I would like a bit more spontaneity with my holidays; I’m not sure about driving a bus across Europe the way Cliff did, but I do remember my parents’ approach. When I was 3 and my brother was 6 they packed the car, placed my brother and me head to toe on the back seat and drove to Cesenatico on the Adriatic coast of Italy. They were not remotely bothered as to where they would stop and where we might sleep. Sometimes they drove through the night taking turns at the wheel while the other one slept. Sometimes they didn’t. I do remember us arriving in Milan late one night on our way home from one such holiday. My parents drove round town trying to find a hotel, with no luck. Finally they gave up and headed for the local police station. Fortunately my father had a good command of Italian, along with 4 other languages, so he was able to plead our case relatively eloquently.
It worked, although we did not end up billeted in a hotel.
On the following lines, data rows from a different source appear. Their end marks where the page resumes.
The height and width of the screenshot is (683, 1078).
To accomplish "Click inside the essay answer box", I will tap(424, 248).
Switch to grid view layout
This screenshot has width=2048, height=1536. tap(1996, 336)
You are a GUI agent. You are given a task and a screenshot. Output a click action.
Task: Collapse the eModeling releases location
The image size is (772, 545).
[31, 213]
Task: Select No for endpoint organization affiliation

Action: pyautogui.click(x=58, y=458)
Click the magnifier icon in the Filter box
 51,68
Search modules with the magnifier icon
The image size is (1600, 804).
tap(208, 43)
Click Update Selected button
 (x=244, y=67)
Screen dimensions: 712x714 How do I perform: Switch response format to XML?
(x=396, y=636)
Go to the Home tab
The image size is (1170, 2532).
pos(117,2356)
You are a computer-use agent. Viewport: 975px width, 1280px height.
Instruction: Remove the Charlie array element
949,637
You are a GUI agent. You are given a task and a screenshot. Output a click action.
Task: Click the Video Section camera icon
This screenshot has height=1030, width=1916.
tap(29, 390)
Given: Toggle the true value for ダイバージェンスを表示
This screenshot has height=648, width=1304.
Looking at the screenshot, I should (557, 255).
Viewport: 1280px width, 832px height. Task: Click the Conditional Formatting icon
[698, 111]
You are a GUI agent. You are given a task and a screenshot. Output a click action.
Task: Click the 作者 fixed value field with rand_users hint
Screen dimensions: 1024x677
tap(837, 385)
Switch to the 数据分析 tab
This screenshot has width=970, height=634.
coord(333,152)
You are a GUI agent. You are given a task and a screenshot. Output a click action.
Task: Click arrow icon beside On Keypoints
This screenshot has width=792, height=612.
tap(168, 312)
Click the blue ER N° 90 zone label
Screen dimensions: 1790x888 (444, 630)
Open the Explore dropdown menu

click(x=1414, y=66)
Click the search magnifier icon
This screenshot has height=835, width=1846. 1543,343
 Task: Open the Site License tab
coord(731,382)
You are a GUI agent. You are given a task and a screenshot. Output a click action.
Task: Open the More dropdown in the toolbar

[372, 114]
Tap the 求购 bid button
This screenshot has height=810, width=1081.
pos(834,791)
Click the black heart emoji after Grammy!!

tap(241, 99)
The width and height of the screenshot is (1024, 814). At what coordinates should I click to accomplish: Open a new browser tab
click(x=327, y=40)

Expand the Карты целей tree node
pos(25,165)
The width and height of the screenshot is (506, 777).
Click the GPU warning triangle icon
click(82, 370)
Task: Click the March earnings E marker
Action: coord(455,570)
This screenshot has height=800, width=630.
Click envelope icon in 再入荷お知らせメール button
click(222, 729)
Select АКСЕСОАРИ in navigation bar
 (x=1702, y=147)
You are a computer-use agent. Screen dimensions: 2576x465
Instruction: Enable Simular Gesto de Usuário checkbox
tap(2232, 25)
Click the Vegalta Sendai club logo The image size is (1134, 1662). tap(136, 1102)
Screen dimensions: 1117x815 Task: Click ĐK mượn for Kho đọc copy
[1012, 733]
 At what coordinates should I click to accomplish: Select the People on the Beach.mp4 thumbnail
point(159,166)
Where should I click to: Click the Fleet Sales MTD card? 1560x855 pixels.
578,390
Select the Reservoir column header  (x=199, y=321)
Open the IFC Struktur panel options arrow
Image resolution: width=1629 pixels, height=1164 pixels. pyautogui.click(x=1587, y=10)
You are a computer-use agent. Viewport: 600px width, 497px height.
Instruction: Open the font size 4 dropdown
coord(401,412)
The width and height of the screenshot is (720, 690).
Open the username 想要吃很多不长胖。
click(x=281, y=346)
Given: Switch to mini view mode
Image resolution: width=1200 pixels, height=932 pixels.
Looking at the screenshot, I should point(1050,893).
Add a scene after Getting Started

I was fast asleep in the back of the car but remember being picked up by my father and laid gently down in a cot. Sleepily I tried to object that I was far too big for such a thing but was shushed back to sleep. I woke in the morning to see the three other members of my family lying on small beds with metal frames. We were in a side ward of the local hospital, this being the only accommodation the local polizia had been able to find. Who needs Airbnb or booking.com?


Lovely memories Barbara!
We’ve just returned from the first holiday abroad since 2019 and what a liberation. Staycations are fine but the normality of a sun filled break was wonderful. It felt like the last two years had faded and had been forgotten, for a week at least.
Not even the nightmare of Manchester airport could dampen our spirits…. Enjoy your holiday!
( Love the dig it picture…)
So glad you had a good time, and that you survived the Manchchester airport experience!